#### Your task:
Collect every line below that contains the word "pixels" and copy each one out.

#### Data listing:
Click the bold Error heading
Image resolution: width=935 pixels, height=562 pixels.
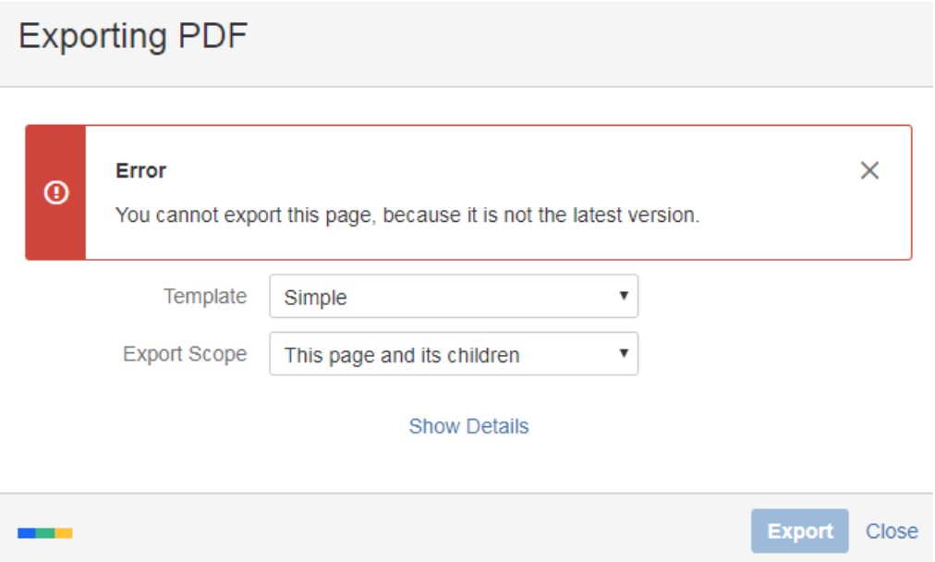coord(140,171)
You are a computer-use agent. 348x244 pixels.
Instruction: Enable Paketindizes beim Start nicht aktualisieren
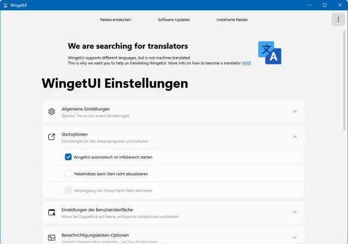[69, 174]
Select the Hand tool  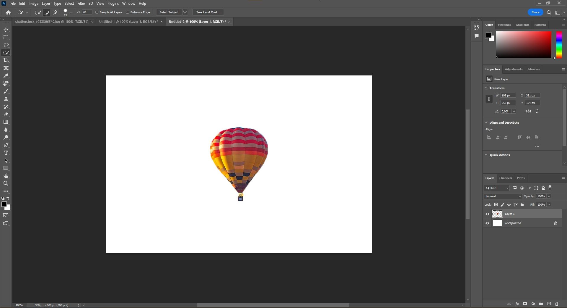[6, 176]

#### Output:
Image resolution: width=935 pixels, height=562 pixels.
You are a computer-use agent. 348x244 pixels.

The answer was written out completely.